- Supplied text
BEGIN

But with the numbers going in the wrong direction, and collective confidence badly shaken, those given to ruinous thoughts can be forgiven for thinking the worst:
• What if humanity's frantic efforts to produce a viable vaccine take longer than envisioned, allowing the virus to kill indiscriminately in the interim?
• What if that coincides with a climate calamity that ruins crops and shatters supply chains, stripping supermarket shelves bare of much more than hand sanitiser and toilet paper?
• For all our complaining about masks, could we one day find ourselves having to don hazmat suits just to leave the house?
• Is it such a stretch to imagine the economic fallout moving beyond jobs and retirement savings and wiping out entire industries - setting off a global Great Depression, Part Two?
The pandemic is "going to get worse and worse and worse", World Health Organisation chief Tedros Adhanom Ghebreyesus told reporters last week. "There will be no return to the old normal for the foreseeable future."
Even President Donald Trump, in a notable departure from his generally insistent stance that the US has the outbreak under control, said the "nasty horrible" virus "will probably unfortunately get worse before it gets better".
Margaret Hetherman, a New York City-based writer and futurist, thinks some of our darker pandemic experiences - things like fighting over canned goods and hoarding toilet paper - could foreshadow more dire years ahead if global warming continues unabated.
"We're getting a taste of what could be ahead if we don't get control of ourselves here. The empty shelves could be just the beginning," she said. "It's hard to imagine, but the climate crisis upon us is probably going to render this a piece of cake by comparison."
The Rhode Island village of Hope Valley mirrors the new Covid-19 landscape. More is closed than is open, including the local Grange community centre, usually a beehive of activity and human connection.
"NO YOGA" reads a plastic sign out front. "BE HEALTHY BE HAPPY BE SAFE" it adds, though the hamlet - like thousands of other small towns nationwide - is powerless to help its people accomplish any of those things.
For businesses and consumers alike, a new order appears to be dawning - one in which the risk of viral outbreaks increasingly is seen as perpetual, not a one-off.
"These times we're in right now - perilous as they are - will soon be looked back on fondly as 'the good old days'. Prepare accordingly," tweeted Columbia University philosopher Rory Varrato.

END

- What the task asks
Please pick up the article on pandemic worst-case fears right after its last sentence and continue it.

- Given records
BEGIN

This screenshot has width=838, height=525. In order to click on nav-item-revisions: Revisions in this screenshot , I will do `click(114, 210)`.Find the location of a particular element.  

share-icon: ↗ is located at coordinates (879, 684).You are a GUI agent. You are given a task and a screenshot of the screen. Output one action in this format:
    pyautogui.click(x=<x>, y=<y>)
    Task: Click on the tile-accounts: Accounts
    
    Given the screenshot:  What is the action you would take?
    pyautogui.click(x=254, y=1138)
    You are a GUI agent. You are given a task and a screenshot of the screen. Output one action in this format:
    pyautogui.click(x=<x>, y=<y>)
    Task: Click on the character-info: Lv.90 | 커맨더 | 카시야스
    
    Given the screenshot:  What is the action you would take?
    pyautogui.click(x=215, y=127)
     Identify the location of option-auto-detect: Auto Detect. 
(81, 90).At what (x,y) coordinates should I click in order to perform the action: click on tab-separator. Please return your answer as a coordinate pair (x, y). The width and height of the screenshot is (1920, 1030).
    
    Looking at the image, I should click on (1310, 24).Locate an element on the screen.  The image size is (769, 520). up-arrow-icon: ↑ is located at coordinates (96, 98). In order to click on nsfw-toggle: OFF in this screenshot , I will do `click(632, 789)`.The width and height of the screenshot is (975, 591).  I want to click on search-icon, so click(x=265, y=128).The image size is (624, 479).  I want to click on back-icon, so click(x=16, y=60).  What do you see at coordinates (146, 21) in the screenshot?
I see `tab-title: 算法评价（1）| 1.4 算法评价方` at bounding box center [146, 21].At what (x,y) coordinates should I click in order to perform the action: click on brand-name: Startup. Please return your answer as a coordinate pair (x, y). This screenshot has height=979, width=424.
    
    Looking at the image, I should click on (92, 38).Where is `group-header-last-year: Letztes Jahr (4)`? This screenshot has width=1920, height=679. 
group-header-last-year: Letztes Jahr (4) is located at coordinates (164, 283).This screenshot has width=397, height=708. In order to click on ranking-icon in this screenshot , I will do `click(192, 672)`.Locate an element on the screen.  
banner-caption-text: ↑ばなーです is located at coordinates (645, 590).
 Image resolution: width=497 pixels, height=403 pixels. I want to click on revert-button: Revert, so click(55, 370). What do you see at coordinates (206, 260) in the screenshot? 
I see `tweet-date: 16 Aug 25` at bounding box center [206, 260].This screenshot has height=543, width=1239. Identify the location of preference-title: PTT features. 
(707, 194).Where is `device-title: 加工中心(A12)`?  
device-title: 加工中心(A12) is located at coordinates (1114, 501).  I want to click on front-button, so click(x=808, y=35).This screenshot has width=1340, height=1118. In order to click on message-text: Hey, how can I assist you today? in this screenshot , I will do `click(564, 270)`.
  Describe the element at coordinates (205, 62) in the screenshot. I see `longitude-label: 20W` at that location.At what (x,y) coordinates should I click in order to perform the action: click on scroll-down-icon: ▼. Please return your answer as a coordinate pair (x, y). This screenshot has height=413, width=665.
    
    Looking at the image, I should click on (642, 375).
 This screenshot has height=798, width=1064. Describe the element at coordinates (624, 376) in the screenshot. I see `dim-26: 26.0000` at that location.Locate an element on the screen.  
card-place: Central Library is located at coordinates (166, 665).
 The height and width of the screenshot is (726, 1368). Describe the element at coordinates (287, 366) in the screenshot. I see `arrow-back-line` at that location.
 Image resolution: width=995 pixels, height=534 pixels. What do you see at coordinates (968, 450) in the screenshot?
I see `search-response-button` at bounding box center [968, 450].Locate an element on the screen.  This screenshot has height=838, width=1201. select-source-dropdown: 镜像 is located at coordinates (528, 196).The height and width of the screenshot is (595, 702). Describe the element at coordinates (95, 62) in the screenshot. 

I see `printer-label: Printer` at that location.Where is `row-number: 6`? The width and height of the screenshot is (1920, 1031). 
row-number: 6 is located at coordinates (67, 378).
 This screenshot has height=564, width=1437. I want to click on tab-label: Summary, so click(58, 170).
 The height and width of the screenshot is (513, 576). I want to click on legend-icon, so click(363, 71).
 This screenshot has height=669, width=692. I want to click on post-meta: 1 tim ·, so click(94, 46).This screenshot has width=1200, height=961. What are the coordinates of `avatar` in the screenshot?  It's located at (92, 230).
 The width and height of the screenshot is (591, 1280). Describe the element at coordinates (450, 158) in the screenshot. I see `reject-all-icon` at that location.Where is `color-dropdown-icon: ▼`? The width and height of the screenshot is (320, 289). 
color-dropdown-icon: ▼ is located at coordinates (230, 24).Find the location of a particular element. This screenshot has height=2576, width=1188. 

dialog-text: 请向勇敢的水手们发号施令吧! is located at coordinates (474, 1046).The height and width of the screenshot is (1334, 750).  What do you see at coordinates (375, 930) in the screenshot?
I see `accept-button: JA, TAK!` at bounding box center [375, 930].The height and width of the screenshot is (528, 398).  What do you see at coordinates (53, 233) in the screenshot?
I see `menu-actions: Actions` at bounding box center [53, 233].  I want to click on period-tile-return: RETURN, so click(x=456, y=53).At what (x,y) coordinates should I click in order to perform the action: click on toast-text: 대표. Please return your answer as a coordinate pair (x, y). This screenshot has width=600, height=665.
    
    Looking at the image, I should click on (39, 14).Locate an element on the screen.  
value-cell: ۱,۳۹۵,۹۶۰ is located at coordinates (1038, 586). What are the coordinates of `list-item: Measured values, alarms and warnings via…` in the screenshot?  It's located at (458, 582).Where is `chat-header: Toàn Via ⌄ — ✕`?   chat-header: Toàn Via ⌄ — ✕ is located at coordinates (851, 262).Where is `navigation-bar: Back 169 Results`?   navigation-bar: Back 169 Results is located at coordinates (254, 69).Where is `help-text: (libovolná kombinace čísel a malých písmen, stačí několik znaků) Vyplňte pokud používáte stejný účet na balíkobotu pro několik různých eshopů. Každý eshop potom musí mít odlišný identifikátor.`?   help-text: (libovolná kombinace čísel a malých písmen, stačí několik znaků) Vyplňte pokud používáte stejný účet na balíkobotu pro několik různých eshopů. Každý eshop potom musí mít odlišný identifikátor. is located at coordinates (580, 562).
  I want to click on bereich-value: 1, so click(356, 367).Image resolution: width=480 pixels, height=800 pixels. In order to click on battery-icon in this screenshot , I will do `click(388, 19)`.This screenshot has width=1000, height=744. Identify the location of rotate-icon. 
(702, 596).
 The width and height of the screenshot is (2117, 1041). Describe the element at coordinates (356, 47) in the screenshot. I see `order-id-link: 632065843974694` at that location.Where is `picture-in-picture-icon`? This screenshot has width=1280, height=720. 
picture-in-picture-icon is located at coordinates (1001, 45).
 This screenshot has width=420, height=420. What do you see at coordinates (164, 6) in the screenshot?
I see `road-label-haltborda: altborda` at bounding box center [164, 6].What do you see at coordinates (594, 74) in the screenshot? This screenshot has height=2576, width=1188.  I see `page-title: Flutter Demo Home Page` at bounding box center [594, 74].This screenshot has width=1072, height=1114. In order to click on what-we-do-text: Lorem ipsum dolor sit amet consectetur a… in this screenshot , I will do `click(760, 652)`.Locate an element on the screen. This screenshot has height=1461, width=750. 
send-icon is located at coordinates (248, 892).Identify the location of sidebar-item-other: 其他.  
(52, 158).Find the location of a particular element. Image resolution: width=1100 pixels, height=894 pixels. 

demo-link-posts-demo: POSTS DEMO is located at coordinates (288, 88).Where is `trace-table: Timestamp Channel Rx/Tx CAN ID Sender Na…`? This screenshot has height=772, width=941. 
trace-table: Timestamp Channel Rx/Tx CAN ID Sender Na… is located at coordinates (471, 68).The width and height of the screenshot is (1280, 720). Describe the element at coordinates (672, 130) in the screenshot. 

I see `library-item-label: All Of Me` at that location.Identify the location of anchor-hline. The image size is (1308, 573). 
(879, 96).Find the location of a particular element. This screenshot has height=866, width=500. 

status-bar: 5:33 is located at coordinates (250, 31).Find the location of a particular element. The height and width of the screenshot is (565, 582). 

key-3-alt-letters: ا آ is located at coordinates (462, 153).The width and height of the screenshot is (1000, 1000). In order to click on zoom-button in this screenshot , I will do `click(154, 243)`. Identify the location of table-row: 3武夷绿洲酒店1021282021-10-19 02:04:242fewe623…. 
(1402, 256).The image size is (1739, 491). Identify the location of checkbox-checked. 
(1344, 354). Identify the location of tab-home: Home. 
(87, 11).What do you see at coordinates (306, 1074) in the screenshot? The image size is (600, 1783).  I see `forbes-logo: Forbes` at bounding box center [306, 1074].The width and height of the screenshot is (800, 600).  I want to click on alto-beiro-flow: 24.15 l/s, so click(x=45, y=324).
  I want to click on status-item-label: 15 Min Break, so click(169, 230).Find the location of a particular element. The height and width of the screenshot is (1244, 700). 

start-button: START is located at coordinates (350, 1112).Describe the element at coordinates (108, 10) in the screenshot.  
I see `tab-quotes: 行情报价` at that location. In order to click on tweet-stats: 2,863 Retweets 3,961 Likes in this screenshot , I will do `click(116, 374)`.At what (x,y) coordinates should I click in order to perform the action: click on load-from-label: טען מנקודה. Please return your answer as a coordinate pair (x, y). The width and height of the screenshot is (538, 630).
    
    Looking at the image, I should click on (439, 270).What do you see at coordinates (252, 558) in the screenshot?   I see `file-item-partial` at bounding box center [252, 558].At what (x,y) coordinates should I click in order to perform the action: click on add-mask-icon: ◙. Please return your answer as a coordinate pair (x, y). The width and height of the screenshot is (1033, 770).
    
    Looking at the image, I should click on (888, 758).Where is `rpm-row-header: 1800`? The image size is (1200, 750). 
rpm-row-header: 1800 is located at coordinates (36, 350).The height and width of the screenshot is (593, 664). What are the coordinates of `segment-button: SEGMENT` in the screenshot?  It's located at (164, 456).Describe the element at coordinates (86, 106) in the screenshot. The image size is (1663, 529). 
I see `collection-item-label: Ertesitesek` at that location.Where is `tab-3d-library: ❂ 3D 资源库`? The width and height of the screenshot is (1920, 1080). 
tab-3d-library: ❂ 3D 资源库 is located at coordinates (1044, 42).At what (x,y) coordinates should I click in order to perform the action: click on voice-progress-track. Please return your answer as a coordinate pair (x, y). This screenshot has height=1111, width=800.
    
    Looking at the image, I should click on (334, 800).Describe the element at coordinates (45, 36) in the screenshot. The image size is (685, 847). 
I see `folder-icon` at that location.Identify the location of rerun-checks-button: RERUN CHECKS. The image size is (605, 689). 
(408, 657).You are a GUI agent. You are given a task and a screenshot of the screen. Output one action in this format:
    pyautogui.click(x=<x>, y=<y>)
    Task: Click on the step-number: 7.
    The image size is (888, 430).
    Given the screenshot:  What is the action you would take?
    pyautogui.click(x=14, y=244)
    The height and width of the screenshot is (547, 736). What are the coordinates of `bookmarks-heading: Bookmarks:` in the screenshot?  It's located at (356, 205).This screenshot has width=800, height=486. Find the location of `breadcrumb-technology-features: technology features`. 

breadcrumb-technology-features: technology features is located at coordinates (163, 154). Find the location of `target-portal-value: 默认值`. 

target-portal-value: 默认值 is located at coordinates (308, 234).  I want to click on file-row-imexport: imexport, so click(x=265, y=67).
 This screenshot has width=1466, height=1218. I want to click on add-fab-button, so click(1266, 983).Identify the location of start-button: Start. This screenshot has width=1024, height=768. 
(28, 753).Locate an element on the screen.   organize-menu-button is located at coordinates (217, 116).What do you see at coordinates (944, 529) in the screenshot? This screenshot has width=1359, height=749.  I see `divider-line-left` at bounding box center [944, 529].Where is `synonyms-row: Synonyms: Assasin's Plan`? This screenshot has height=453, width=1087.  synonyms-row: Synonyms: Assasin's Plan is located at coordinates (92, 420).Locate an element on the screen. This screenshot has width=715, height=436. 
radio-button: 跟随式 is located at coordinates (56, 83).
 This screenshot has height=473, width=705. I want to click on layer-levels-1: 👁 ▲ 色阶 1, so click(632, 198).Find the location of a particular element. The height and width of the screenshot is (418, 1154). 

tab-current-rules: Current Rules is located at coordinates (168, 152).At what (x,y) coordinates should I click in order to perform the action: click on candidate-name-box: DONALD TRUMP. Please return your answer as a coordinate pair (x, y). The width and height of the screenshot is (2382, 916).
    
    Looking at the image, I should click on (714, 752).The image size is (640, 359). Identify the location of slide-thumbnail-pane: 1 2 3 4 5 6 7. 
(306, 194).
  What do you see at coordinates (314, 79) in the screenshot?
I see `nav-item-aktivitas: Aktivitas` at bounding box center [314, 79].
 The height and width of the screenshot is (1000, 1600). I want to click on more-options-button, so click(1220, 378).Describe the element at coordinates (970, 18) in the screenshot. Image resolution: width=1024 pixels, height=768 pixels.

END

- Solved exercise
The website Quartz.com asked experts in business, technology, food, the arts and other sectors how the world will be different in five years because of the coronavirus. Their responses? Largely grim.
"My bet is that movie theatres won't exist," said one, University of Pennsylvania psychologist Adam Grant.
The pandemic has pummeled airlines and the hospitality industry. The American Hotel and Lodging Association warns that more than 8000 US hotels could close for good as early as September.
Restaurants also are imperilled: Without government intervention, Democratic US Senator Edward Markey of Massachusetts cautioned this month, "there could be an extinction experience".
Politics, too, cloud the horizon and moods. For some, a dystopian future includes four more years of Trump's chaotic presidency; for others, the election of Joe Biden and a sudden lurch back to the left.
As if all that isn't enough to bring down the room, people love to share word of random supposed signs of the apocalypse - things that certainly aren't, like the North American invasion of "murder hornets" and that squirrel in Colorado that was found to have been infected with bubonic plague.
That stuff we mostly shrug off. But the future, writ large, is serious business. It is, after all, where we pin our hopes and dreams.
If these do turn out to be the good old days, at least there are things for which we legitimately can be thankful: more time and meals together with loved ones; an extended reprieve from soul-sapping commutes; and - for some of us - a greater emotional investment in our children, if only because we're seeing a lot more of each other.
"Even now, we can find joy in a day," said Hetherman, the futurist. "Even if we're in a hazmat suit, God help us, we'll have to find what joy we can."